Tiffany Luong, Ann-Charlott Salabarria, Dwayne R. Roach

Phage Therapy in the Resistance Era: Where Do We Stand and Where Are We Going?

Clinical Therapeutics, 2020, https://doi.org/10.1016/j.clinthera.2020.07.014.

Abstract

 

Purpose

Widespread antibiotic-resistant bacteria are threatening the arsenal of existing antibiotics. Not only are antibiotics less likely to be effective today, but their extensive use continues to drive the emergence of multidrug-resistant pathogens. A new-old antibacterial strategy with bacteriophages (phages) is under development, namely, phage therapy. Phages are targeted bacterial viruses with multiple antibacterial effector functions, which can reduce multidrug-resistant infections within the human body. This review summarizes recent phage therapy clinical trials and patient cases and outlines the fundamentals behind phage treatment strategies under development, mainly through bench-to-bedside approaches. We discuss the challenges that remain in phage therapy and the role of phages when combined with antibiotic therapy.

Methods

This narrative review presents the current knowledge and latest findings regarding phage therapy.
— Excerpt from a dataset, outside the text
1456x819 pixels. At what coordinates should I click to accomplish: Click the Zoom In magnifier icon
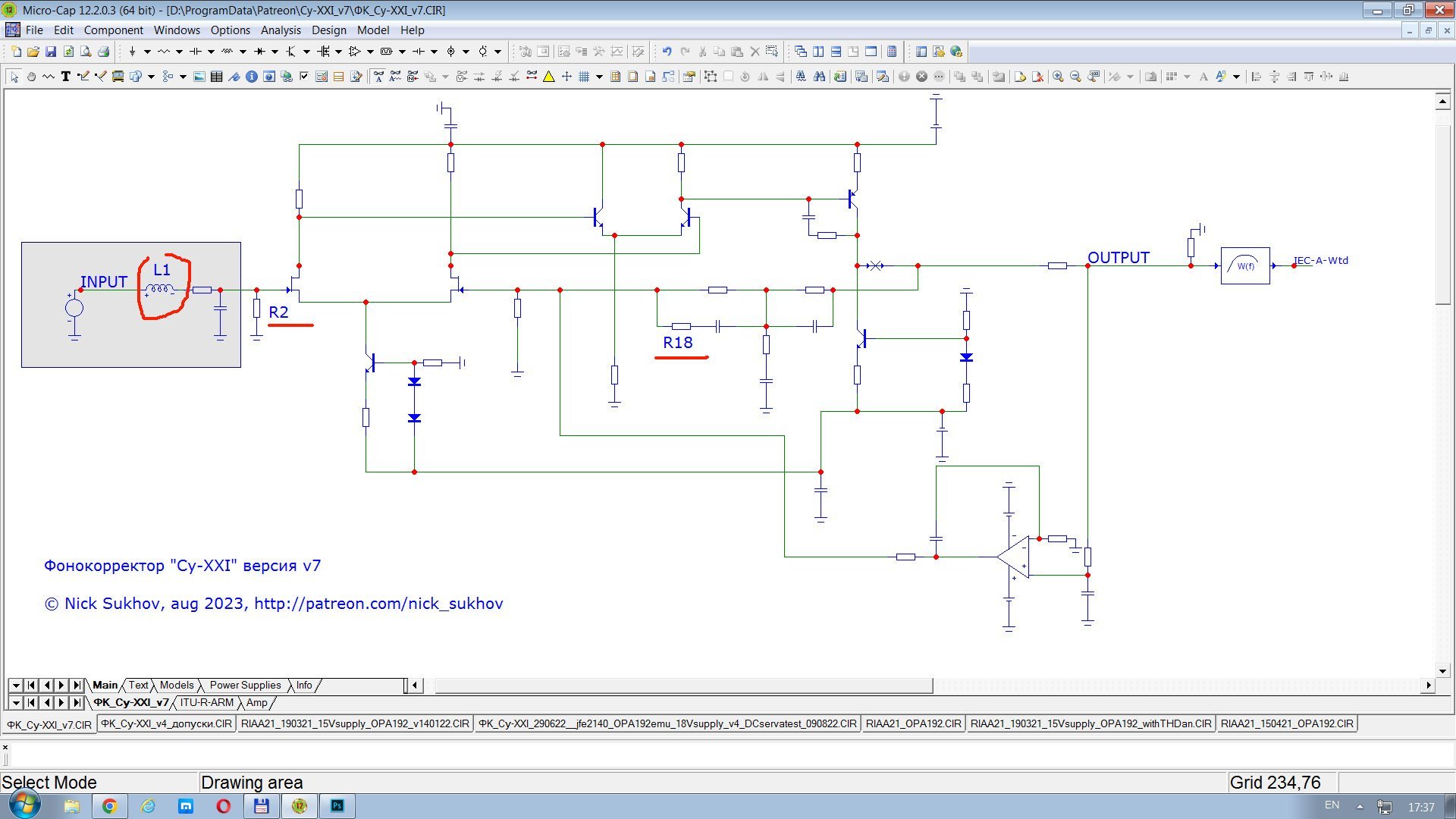[1058, 77]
Relevant case reports and research articles available through the Scopus and PubMed databases are discussed.

Findings

Although recent clinical data suggest the tolerability and, in some cases, efficacy of phage therapy, the clinical functionality still requires careful definition. The lack of well-controlled clinical trial data and complex regulatory frameworks have driven the most recent human data generation on a single-patient compassionate use basis. These cases often include the concomitant use of antibiotics, which makes it difficult to draw conclusions regarding the effectiveness of phages alone. However, human data support using antibiotics as phage potentiators and resistance breakers; thus, phage adjuvants are a promising avenue for near-term clinical development. Current knowledge gaps exist on the appropriate routes of administration, phage selection, frequency of administration, dosage, phage resistance, and pharmacokinetic and pharmacodynamic properties of the phages. In addition, we highlight that some phage therapies have mild adverse effects in patients.

Implications

Although more translational research is needed before the clinical implementation is feasible, phage therapy may well be pivotal in safeguarding humans against antibiotic-resistant infections.